#### Problem description
Work out the count of lines in the entries below that include "Combat", and write only that count.

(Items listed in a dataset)
-*-*-

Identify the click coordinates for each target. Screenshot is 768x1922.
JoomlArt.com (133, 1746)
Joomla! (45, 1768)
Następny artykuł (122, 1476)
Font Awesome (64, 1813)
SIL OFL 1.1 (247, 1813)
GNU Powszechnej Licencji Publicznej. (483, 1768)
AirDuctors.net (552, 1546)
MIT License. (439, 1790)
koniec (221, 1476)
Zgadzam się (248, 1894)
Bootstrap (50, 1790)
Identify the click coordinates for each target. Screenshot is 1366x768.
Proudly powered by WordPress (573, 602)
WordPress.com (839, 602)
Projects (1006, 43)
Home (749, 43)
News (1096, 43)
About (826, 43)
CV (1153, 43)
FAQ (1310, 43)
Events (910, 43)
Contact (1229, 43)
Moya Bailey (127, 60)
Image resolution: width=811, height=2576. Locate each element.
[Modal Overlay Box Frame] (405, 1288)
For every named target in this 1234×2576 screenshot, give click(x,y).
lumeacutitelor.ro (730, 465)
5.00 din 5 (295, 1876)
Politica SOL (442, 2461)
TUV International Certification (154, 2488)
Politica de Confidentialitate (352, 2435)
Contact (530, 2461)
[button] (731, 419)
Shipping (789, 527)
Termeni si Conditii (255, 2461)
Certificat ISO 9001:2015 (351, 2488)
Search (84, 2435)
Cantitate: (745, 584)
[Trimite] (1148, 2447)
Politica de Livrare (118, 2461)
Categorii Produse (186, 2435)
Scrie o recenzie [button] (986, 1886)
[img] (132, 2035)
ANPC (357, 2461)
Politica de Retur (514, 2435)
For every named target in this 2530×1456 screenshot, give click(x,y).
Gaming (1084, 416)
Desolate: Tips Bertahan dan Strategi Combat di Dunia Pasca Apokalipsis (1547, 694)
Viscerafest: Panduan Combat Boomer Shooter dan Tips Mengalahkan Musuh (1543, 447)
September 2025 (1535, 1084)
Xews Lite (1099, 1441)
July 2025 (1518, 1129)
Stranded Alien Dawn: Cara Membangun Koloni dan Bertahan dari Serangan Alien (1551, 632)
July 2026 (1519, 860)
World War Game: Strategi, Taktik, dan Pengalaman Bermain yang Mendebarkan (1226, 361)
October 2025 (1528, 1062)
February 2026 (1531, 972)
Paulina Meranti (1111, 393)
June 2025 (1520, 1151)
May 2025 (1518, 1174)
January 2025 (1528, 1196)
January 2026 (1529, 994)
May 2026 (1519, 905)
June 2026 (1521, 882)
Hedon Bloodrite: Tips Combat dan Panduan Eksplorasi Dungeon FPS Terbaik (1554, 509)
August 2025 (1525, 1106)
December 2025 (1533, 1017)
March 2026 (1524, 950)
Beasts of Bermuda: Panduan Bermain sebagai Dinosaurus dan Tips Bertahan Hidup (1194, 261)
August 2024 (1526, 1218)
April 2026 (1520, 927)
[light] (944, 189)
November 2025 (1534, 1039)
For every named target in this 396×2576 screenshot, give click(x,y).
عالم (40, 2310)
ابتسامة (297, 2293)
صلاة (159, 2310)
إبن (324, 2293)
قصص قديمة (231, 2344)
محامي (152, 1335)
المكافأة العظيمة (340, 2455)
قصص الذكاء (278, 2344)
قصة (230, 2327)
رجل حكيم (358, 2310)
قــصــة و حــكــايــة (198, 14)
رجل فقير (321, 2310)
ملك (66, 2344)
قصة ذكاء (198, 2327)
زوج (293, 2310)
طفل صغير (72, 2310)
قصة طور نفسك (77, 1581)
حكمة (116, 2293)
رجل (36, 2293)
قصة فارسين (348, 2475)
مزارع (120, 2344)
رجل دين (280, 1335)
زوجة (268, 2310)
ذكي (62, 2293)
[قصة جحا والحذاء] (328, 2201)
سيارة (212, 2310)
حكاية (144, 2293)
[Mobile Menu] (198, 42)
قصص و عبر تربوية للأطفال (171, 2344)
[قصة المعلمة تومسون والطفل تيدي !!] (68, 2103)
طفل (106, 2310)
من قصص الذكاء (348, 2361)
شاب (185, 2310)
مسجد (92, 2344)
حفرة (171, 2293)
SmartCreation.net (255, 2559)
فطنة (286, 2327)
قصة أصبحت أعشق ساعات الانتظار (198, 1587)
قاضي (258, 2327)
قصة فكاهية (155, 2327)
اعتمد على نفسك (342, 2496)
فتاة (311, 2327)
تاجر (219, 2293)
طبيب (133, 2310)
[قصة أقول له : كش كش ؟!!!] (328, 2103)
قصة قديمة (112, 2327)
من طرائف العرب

-*-*-

#### Solved exercise
3